▸ **Excerpted text**
····················

Use the estimated coefficients from those fits to compute the \(\mathrm{CV\mbox{-}MSE}_i\) using the validation data.
Repeat Steps 2–4 for each observation.

We then have n estimates of the CV-MSE that can be averaged to get an overall estimate for the CV-MSE. That is,

\[ \mathrm{CV\mbox{-}MSE} = \frac{1}{n} \sum_{i=1}^n \mathrm{CV\mbox{-}MSE}_i \]

Since the validation dataset is composed of a single observation (\(n=1\)), \(\mathrm{CV\mbox{-}MSE}_i\) is simply the squared residual value for the validation observation.

\[ \begin{split} \mathrm{CV\mbox{-}MSE}_i = \frac{1}{n} \sum_{i=1}^n e_i^2 \\[0.5em] = \frac{1}{1} \sum_{i=1}^1 e_i^2 \\[0.5em] = e_i^2 \end{split} \] To carry out LOOCV, we will write a function that computes \(\mathrm{CV\mbox{-}MSE}_i\) for each model given a particular case.

····················

▸ **Data provided**
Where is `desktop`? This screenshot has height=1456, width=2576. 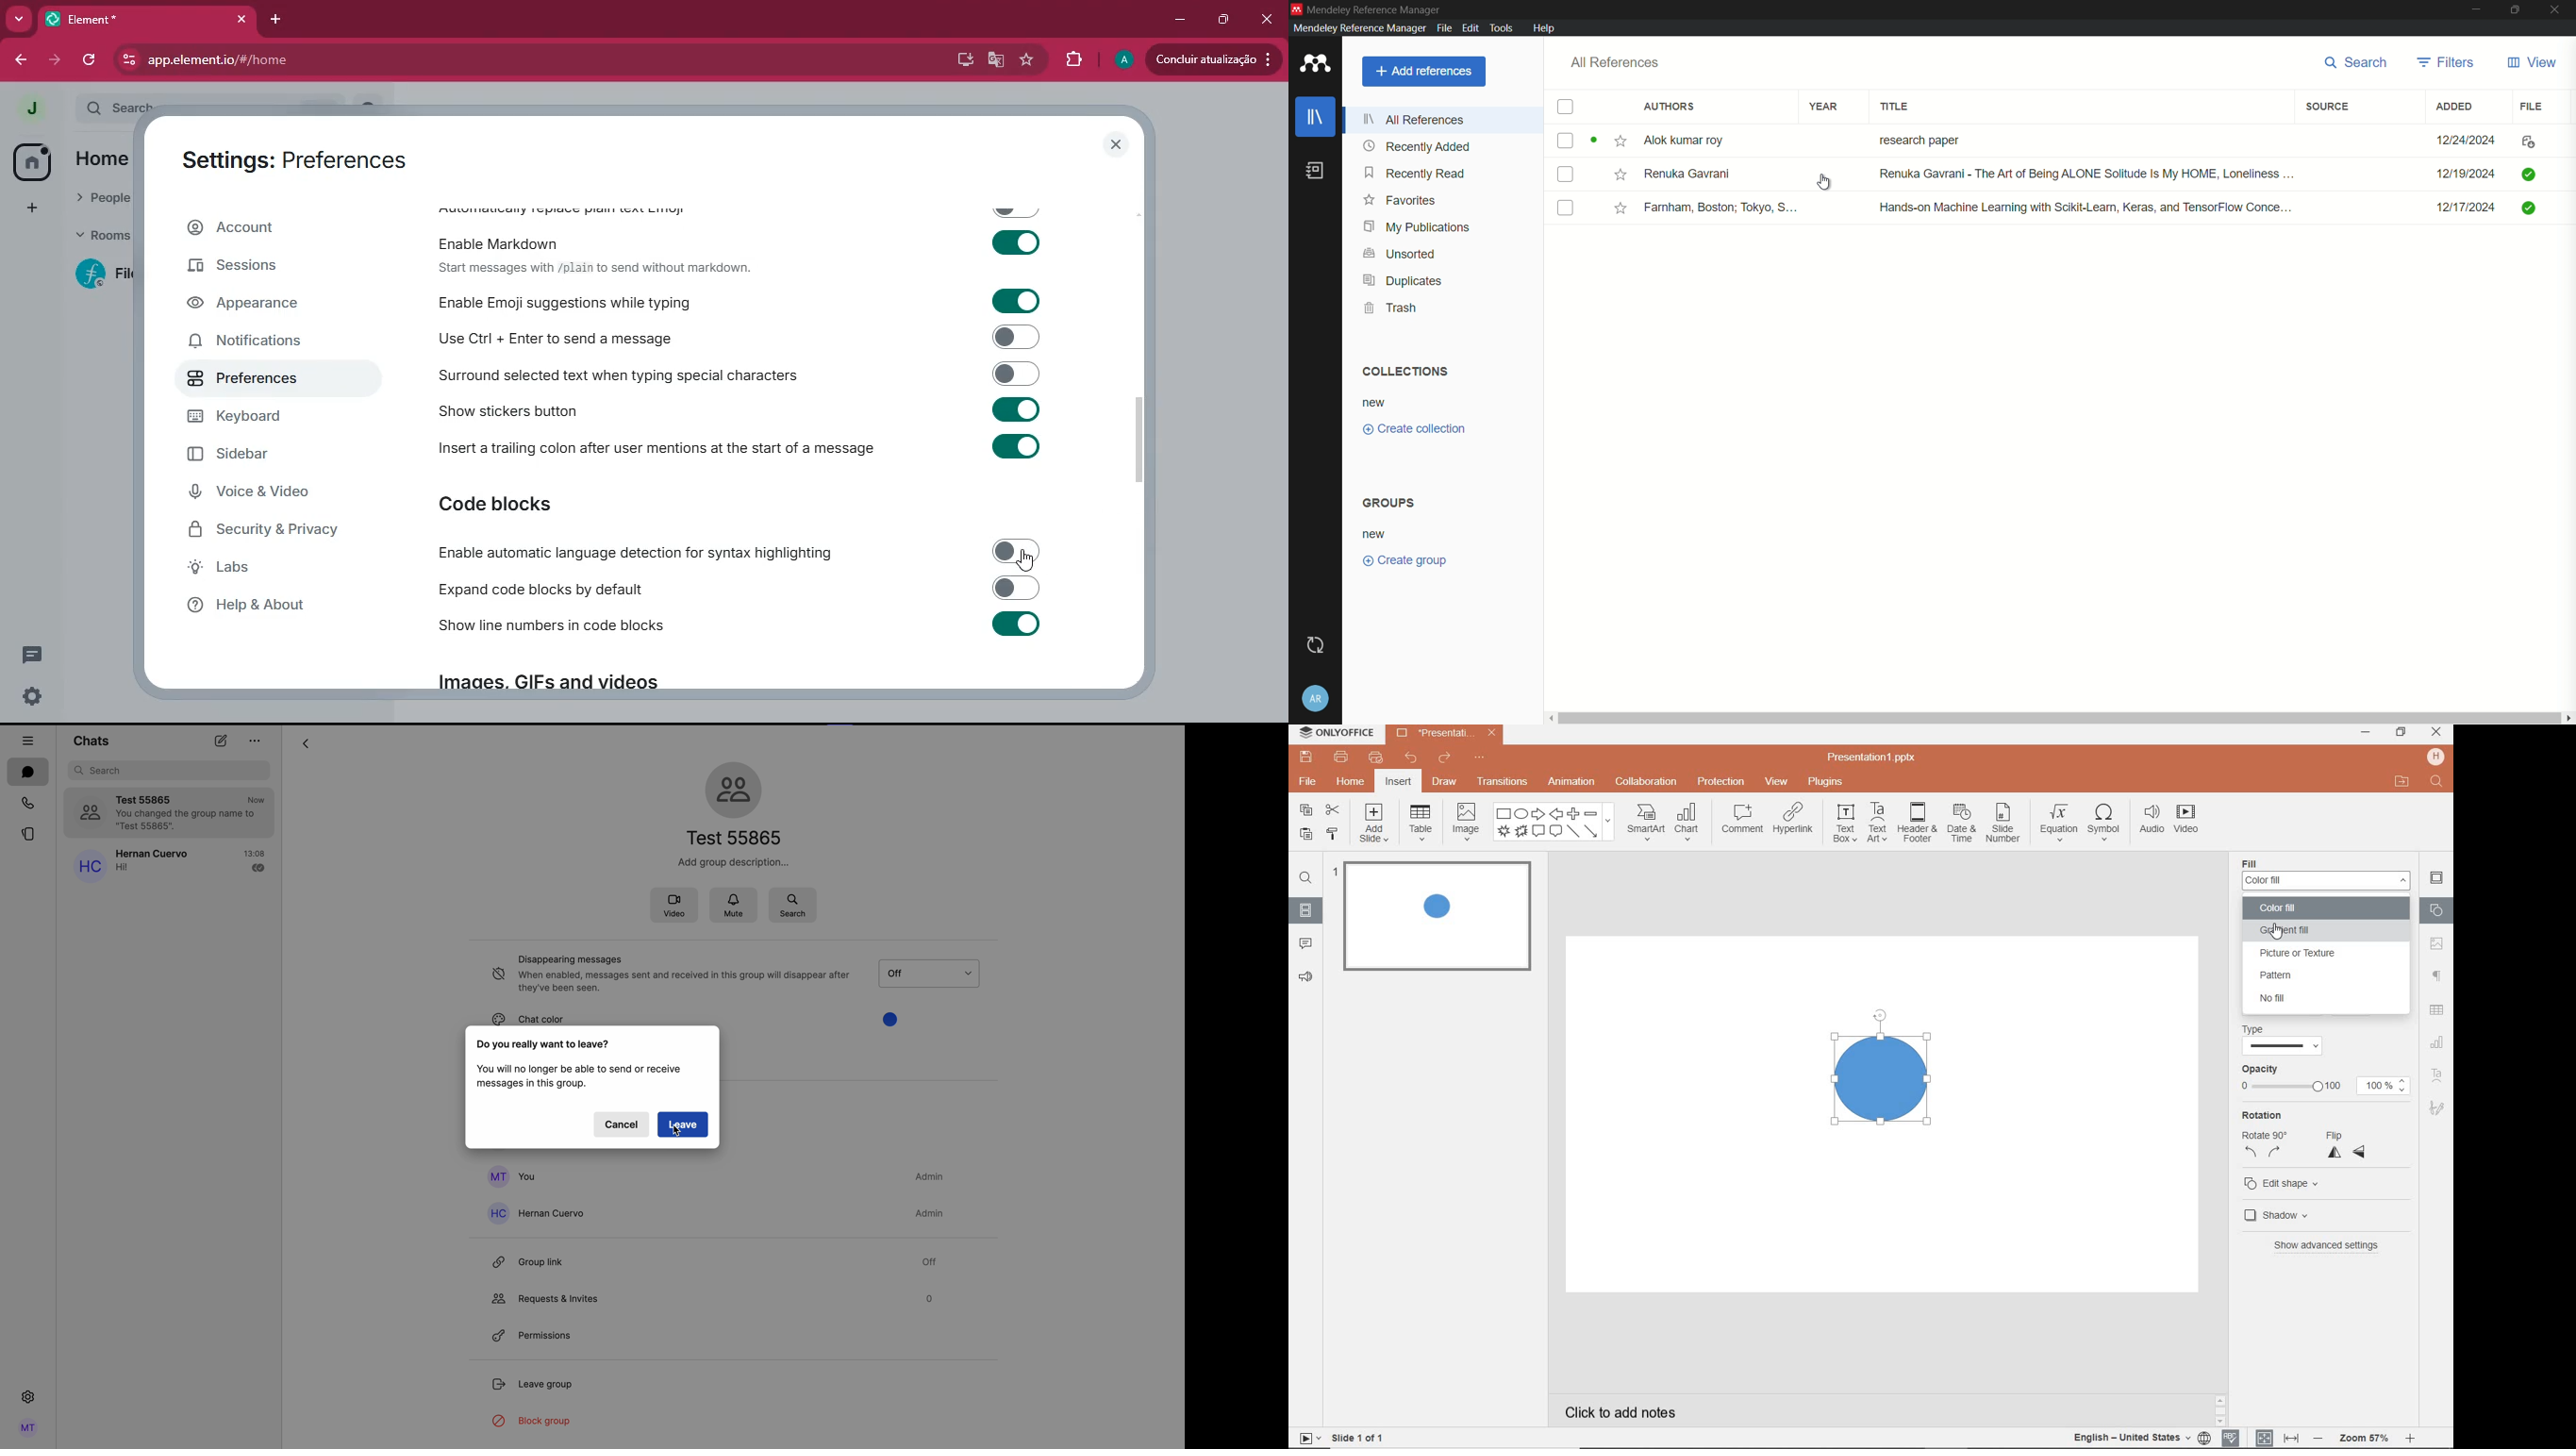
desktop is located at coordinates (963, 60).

····················

▸ **What you need to do**
A - Answer from the cross-validation passage:
(i) Besides the estimated coefficients, what data are used to compute CV-MSE_i?
(ii) When the validation dataset holds a single observation, what does CV-MSE_i reduce to?
(iii) What will be written to carry out LOOCV?
B - Pick up the cross-validation passage after its final sentence and carry it on.

▸ **Results of the exercise**
A -
(i) The validation data.
(ii) The squared residual value for the validation observation, e_i².
(iii) A function that computes CV-MSE_i for each model given a particular case.

B -
# Function to compute CV-MSE for LOOCV
cv_mse_i = function(case_index){
  
  # Create training and validation data sets
  train = z_usa %>% filter(row_number() != case_index)
  validate = z_usa %>% filter(row_number() == case_index)
  
  # Fit models to training data
  lm.1 = lm(life_expectancy ~ -1 + income,                                    data = train)
  lm.2 = lm(life_expectancy ~ -1 + income + population,                       data = train)
  lm.3 = lm(life_expectancy ~ -1 + income + population + illiteracy,          data = train)
  lm.4 = lm(life_expectancy ~ -1 + income + population + illiteracy + murder, data = train)
  
  # Compute fitted value for validation data
  yhat_1 = predict(lm.1, newdata = validate)
  yhat_2 = predict(lm.2, newdata = validate)
  yhat_3 = predict(lm.3, newdata = validate)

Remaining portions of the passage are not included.